Laboratory Design

Building a clean laboratory is extremely important if you are going to be making your own spawn and blocks for fruiting. The costs can be kept to a minimum, but there are a few things that are necessary in order to be successful.

First is an enclosed space that can be turned into your lab. Ideally this would be a room that has two or three doors between what is to be the laboratory space and the outside. The more space between your "clean" room and the outside the less likely it is that outside contaminants can get in.

You will need to build or buy a workstation on which you will do all your clean work (maintaining cultures, inoculations, pouring plates, etc.). This is often made up of hoods that push air through HEPA filters (laminar flow hoods) places on top of a table that has a stainless steel surface for easy cleaning and rust resistance. The laminar flow hoods should be encased in plexiglass so that positive pressure at your workspace ensures a clean working environment.

Pressure sterilizers are used to sterilize substrates on which you will be growing mushrooms throughout all stages of growth. Whether you are working with mycelia cultures on agar plates, making grain spawn, or inoculating substrate blocks for fruiting, the growing media will always need to be sterilized first, and all this work needs to be done in front of your laminar flow hoods.

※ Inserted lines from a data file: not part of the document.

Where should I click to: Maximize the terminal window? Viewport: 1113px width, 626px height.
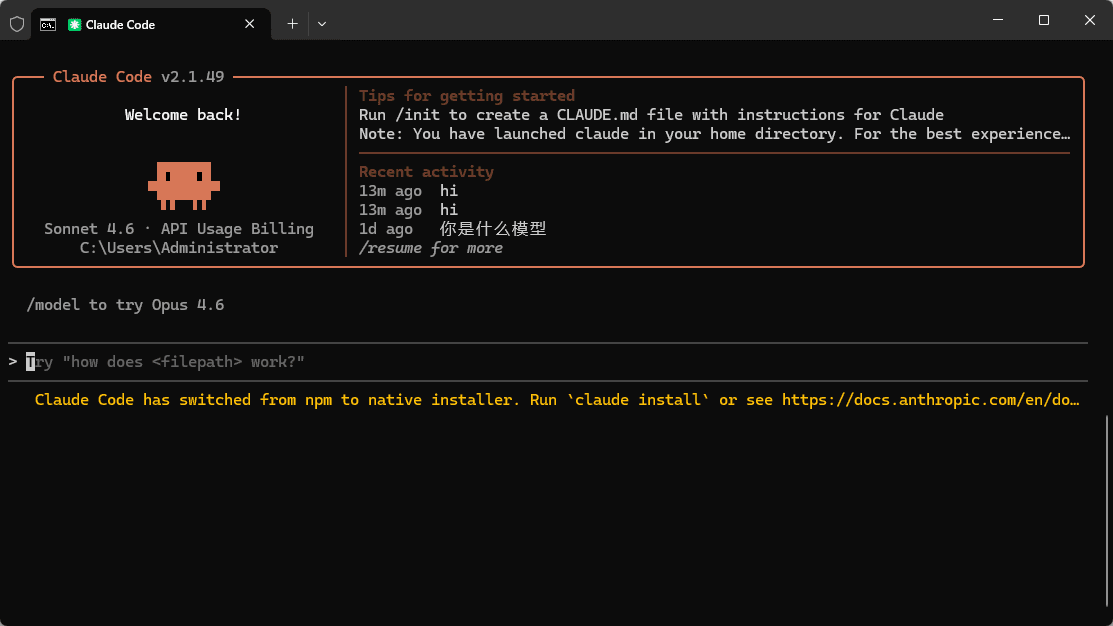pos(1043,20)
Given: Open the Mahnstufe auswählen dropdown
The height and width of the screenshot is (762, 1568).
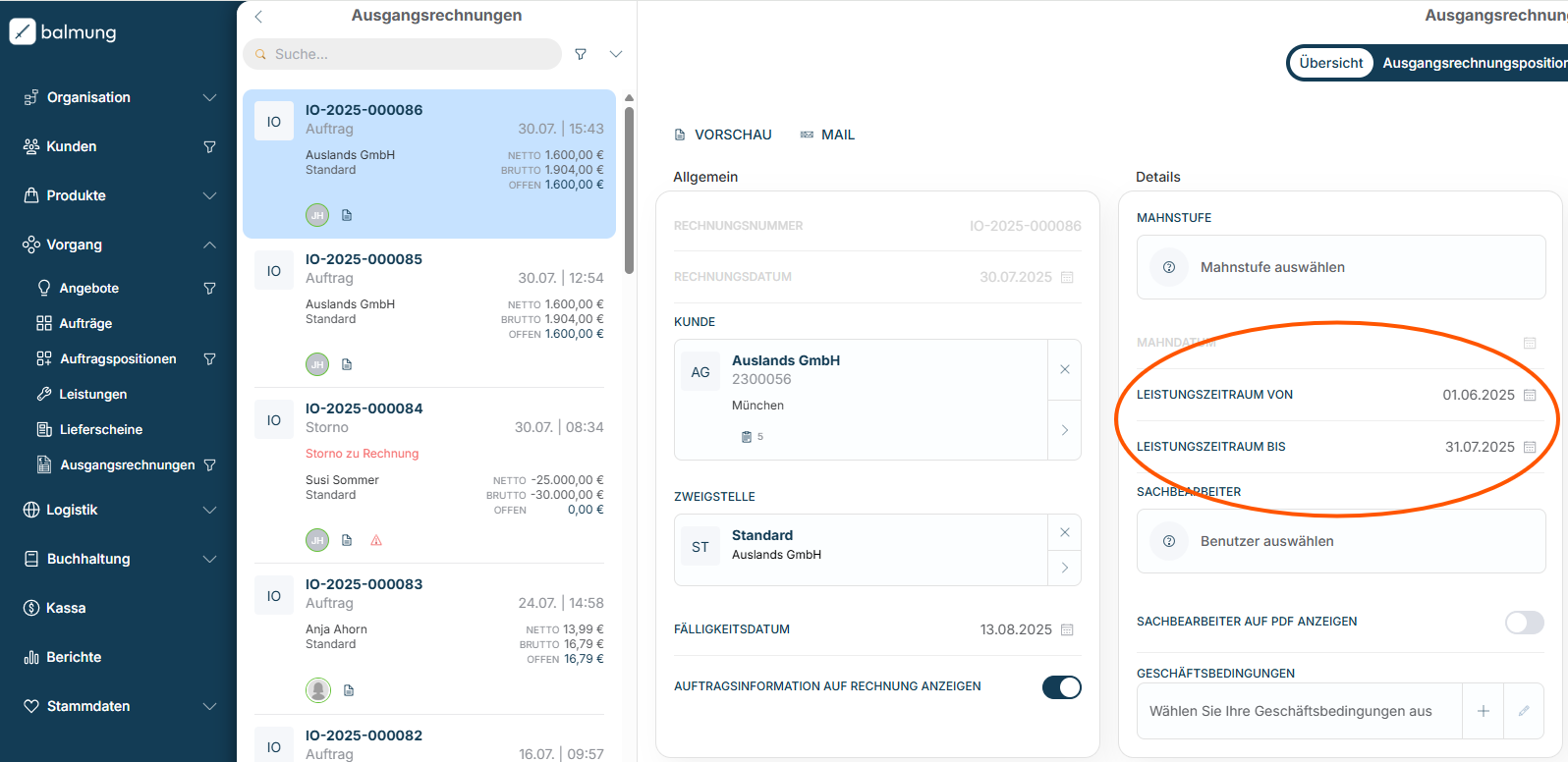Looking at the screenshot, I should tap(1340, 267).
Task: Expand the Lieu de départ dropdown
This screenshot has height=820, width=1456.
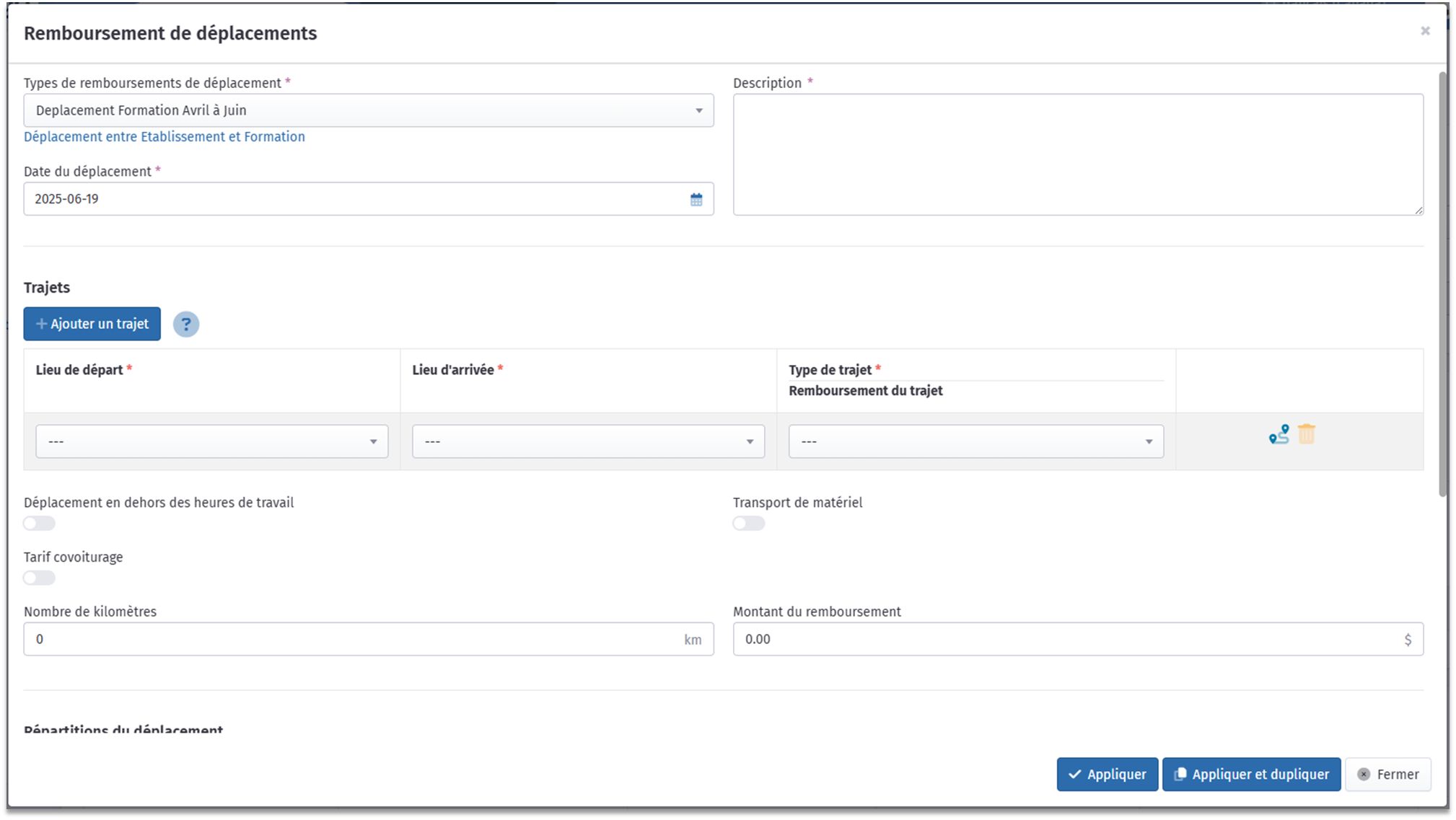Action: point(211,441)

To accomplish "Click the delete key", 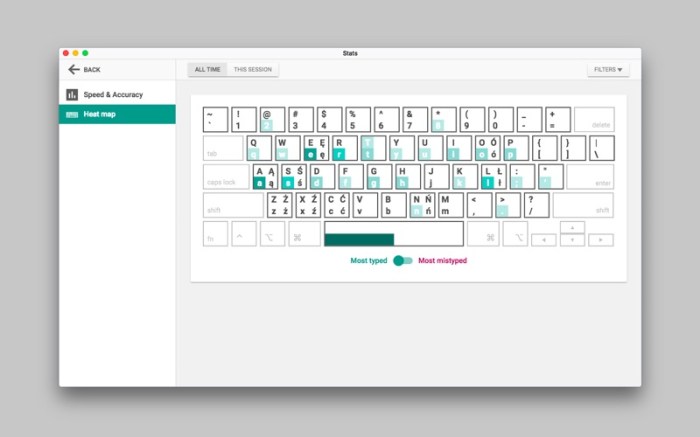I will (x=594, y=120).
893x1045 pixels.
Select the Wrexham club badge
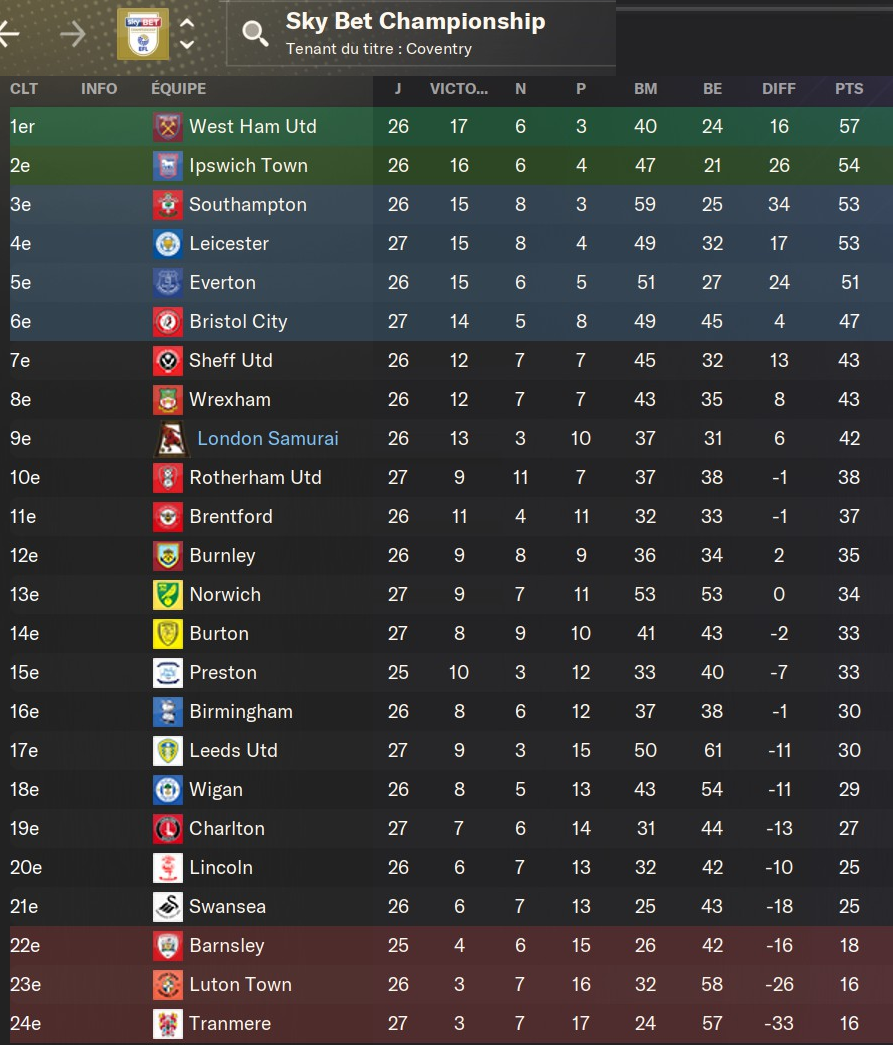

I recommend installing an air recuperator as a part of the air system, as it helps with three aspects of the laboratory. A recuperator will ensure adequate air exchange in the laboratory, at least two per hour. It will act as a prefilter by filtering out particles down to 6-7 microns for incoming airflow to the laboratory as well. The third major benefit to using a recuperator though is that you are not wasting energy reheating or cooling incoming air, the recuperator transfers the temperature of the outgoing air with that of the incoming air keeping heating and cooling costs in the laboratory to a minimum.

Whether or not you decide to use a recuperator, you will need to continue to bring oxygen into the laboratory through air exchanges. The other way this can be done is by having blowers set up on the incoming and outgoing air ducts.